(Photo : AdobeStock)

Coût de la vie : le salaire minimum ne suffit plus 

Par Louis-Philippe Forest-Gaudet

Le salaire minimum augmente, mais reste à la limite du nécessaire. Dans les Laurentides, logement et transport pèsent lourd sur les budgets.

Le salaire minimum atteint désormais 16,60 $ l’heure au Québec. À temps plein, cela représente environ 34 500 $ brut par année.

Or, selon une étude publiée le 30 avril par l’Institut de recherche et d’informations socioéconomiques (l’IRIS), une personne seule doit gagner entre 33 249 $ et 44 780 $ pour vivre dignement, selon la ville. « Une personne qui travaille à temps plein au salaire minimum va avoir seulement 66 % du revenu viable », explique la chercheuse Eve-Lyne Couturier.

Le logement au cœur du problème

L’étude est claire: le principal moteur de cette hausse est le logement. « Le coût du logement est le principal facteur qui pousse vers le haut le seuil de revenu viable », souligne Eve-Lyne Couturier. Elle ajoute que les loyers augmentent plus rapidement que l’inflation, une tendance observée depuis plusieurs années.

Une pression accentuée en région

À ces hausses s’ajoute un autre facteur déterminant: le transport. Faute d’un réseau de transport en commun suffisamment développé dans les Laurentides, la voiture reste incontournable pour la majorité des déplacements, une réalité qui accentue la pression financière sur les travailleurs.
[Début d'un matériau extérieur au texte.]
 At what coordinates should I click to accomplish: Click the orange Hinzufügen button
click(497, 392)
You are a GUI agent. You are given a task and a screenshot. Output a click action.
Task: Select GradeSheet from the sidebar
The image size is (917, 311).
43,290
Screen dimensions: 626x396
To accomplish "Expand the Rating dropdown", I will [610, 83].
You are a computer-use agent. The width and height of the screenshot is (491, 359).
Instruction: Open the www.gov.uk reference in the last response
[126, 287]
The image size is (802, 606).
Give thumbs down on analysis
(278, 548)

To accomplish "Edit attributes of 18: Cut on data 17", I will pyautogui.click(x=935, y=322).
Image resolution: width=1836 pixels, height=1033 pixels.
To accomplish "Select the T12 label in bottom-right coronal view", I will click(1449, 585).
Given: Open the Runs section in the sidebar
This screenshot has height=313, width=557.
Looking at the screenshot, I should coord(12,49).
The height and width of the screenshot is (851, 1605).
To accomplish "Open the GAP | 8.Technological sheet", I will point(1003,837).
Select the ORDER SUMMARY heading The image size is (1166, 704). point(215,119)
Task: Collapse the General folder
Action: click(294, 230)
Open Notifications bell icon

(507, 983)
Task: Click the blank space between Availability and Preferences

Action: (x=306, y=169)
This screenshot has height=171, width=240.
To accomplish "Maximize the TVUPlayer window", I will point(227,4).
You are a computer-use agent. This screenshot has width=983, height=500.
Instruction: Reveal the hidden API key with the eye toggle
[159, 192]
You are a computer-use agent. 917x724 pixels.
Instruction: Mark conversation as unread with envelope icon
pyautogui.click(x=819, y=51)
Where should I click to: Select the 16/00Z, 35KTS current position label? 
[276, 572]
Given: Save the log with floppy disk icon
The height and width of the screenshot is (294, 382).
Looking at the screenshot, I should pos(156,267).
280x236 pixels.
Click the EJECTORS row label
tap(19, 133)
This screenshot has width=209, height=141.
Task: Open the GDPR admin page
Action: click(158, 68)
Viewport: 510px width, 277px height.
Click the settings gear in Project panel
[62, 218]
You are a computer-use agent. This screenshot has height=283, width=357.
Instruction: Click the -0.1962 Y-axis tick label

Dans un territoire étendu comme celui des Laurentides, cette dépendance est encore plus marquée.

Travailler ne suffit plus

Résultat: un emploi à temps plein ne garantit plus de sortir de la pauvreté. « Les Québécois ont généralement l’impression qu’une personne qui travaille à temps plein pourra vivre dignement. Ce qu’on voit, c’est que ce n’est pas le cas », souligne Eve-Lyne Couturier. Même avec un salaire supérieur au minimum, plusieurs ménages peinent à suivre, notamment en raison des dépenses incompressibles, comme le logement et le transport.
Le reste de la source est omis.